Collection entries
* * * * * * *

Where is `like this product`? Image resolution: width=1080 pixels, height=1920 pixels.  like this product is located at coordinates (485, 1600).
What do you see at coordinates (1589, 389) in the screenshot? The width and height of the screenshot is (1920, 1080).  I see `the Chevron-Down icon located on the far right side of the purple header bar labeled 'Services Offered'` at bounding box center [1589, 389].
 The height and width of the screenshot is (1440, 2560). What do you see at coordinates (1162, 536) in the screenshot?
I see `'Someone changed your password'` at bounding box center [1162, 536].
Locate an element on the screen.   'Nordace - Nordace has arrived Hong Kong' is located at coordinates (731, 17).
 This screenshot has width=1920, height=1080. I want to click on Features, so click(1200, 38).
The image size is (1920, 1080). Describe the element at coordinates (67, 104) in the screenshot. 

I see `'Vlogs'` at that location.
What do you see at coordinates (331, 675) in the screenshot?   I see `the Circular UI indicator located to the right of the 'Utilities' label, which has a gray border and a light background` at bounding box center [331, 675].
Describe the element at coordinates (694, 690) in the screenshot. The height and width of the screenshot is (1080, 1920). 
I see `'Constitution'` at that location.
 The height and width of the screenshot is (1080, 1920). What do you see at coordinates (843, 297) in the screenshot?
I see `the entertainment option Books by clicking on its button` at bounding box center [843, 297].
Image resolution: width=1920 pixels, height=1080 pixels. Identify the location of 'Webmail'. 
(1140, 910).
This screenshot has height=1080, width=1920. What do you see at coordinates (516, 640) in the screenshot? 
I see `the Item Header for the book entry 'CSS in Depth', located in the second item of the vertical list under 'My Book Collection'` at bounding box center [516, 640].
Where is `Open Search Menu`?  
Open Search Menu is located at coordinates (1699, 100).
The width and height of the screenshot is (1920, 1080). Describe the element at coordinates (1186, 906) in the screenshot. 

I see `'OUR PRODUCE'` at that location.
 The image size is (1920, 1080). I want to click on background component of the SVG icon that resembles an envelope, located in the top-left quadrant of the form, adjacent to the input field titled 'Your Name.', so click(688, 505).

* * * * * * *

== The request ==
Reproduce the lines above verbatim, from the first to the last.

== Answer ==
Where is `like this product`? Image resolution: width=1080 pixels, height=1920 pixels.  like this product is located at coordinates (485, 1600).
What do you see at coordinates (1589, 389) in the screenshot? The width and height of the screenshot is (1920, 1080).  I see `the Chevron-Down icon located on the far right side of the purple header bar labeled 'Services Offered'` at bounding box center [1589, 389].
 The height and width of the screenshot is (1440, 2560). What do you see at coordinates (1162, 536) in the screenshot?
I see `'Someone changed your password'` at bounding box center [1162, 536].
Locate an element on the screen.   'Nordace - Nordace has arrived Hong Kong' is located at coordinates (731, 17).
 This screenshot has width=1920, height=1080. I want to click on Features, so click(1200, 38).
The image size is (1920, 1080). Describe the element at coordinates (67, 104) in the screenshot. 

I see `'Vlogs'` at that location.
What do you see at coordinates (331, 675) in the screenshot?   I see `the Circular UI indicator located to the right of the 'Utilities' label, which has a gray border and a light background` at bounding box center [331, 675].
Describe the element at coordinates (694, 690) in the screenshot. The height and width of the screenshot is (1080, 1920). 
I see `'Constitution'` at that location.
 The height and width of the screenshot is (1080, 1920). What do you see at coordinates (843, 297) in the screenshot?
I see `the entertainment option Books by clicking on its button` at bounding box center [843, 297].
Image resolution: width=1920 pixels, height=1080 pixels. Identify the location of 'Webmail'. 
(1140, 910).
This screenshot has height=1080, width=1920. What do you see at coordinates (516, 640) in the screenshot? 
I see `the Item Header for the book entry 'CSS in Depth', located in the second item of the vertical list under 'My Book Collection'` at bounding box center [516, 640].
Where is `Open Search Menu`?  
Open Search Menu is located at coordinates (1699, 100).
The width and height of the screenshot is (1920, 1080). Describe the element at coordinates (1186, 906) in the screenshot. 

I see `'OUR PRODUCE'` at that location.
 The image size is (1920, 1080). I want to click on background component of the SVG icon that resembles an envelope, located in the top-left quadrant of the form, adjacent to the input field titled 'Your Name.', so click(688, 505).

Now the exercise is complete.